Given data section start

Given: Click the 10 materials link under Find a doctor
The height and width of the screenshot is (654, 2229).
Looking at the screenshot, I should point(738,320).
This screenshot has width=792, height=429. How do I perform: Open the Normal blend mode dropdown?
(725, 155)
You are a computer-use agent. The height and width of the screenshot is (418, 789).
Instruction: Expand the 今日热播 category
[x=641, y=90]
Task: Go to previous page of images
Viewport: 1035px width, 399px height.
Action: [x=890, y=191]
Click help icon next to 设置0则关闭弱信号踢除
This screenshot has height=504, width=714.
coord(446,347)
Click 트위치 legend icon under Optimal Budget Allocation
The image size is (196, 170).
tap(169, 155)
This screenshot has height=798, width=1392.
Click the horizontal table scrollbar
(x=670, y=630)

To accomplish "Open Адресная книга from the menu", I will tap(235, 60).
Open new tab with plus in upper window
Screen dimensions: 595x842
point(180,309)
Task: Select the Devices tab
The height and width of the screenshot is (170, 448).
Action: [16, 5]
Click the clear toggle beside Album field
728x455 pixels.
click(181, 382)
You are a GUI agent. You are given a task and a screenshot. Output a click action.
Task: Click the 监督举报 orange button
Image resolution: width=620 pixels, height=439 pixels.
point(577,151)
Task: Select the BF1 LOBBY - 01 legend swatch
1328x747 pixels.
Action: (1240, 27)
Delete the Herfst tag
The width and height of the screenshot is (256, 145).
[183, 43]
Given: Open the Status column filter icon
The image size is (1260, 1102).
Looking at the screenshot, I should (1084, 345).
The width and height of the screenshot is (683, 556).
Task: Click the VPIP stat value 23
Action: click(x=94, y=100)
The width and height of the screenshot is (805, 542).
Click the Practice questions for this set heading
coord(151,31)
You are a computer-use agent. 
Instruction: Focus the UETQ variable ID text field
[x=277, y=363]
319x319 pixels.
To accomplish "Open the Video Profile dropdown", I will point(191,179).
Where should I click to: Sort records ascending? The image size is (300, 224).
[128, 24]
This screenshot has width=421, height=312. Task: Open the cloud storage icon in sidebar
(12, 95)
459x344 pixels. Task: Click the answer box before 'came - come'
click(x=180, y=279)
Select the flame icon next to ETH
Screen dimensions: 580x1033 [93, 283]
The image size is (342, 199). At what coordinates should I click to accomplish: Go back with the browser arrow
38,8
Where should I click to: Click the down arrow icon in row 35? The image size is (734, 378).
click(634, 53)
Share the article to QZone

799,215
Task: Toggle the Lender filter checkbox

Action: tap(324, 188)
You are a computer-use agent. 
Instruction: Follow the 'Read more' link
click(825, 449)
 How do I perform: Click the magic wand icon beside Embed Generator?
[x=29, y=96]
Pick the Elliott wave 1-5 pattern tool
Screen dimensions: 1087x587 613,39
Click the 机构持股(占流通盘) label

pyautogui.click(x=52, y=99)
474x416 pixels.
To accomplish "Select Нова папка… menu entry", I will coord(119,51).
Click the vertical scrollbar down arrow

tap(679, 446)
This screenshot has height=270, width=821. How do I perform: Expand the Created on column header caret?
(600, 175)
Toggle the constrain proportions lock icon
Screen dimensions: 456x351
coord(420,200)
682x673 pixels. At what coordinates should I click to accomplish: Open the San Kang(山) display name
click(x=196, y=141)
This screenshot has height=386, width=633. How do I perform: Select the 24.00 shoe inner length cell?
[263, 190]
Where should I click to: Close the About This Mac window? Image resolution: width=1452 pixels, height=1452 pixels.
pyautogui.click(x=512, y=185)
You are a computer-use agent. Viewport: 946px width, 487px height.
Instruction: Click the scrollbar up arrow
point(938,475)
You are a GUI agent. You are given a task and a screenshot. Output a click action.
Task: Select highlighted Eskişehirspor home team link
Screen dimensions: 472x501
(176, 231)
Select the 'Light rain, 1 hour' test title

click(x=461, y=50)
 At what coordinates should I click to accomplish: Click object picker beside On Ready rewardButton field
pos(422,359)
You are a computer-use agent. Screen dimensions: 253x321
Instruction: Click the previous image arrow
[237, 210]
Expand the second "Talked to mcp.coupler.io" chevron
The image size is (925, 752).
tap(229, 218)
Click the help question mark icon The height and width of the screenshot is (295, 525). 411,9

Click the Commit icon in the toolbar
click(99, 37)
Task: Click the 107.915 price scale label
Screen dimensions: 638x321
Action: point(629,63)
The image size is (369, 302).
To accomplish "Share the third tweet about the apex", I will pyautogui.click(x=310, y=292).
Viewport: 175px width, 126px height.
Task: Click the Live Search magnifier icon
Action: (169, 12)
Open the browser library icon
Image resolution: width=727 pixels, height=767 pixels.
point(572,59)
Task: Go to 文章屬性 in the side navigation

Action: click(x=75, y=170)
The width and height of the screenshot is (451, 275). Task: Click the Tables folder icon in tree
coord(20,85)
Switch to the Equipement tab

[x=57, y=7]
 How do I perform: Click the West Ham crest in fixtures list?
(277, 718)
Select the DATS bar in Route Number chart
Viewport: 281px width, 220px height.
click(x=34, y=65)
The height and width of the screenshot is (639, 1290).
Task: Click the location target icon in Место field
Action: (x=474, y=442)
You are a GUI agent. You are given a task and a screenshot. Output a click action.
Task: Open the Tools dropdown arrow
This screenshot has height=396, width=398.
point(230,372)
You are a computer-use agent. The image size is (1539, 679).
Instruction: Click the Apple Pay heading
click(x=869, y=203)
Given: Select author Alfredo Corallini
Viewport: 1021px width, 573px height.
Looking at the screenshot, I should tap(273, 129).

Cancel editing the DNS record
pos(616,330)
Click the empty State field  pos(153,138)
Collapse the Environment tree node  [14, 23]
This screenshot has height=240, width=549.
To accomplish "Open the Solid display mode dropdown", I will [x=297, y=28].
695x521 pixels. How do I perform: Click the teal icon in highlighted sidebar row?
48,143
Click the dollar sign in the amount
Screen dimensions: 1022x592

Given data section end

**Problem to solve:** Wherever the string "menu" is found in the listing above, copy the line that contains it.

**Response area:**
To accomplish "Open Адресная книга from the menu", I will tap(235, 60).
To accomplish "Select Нова папка… menu entry", I will coord(119,51).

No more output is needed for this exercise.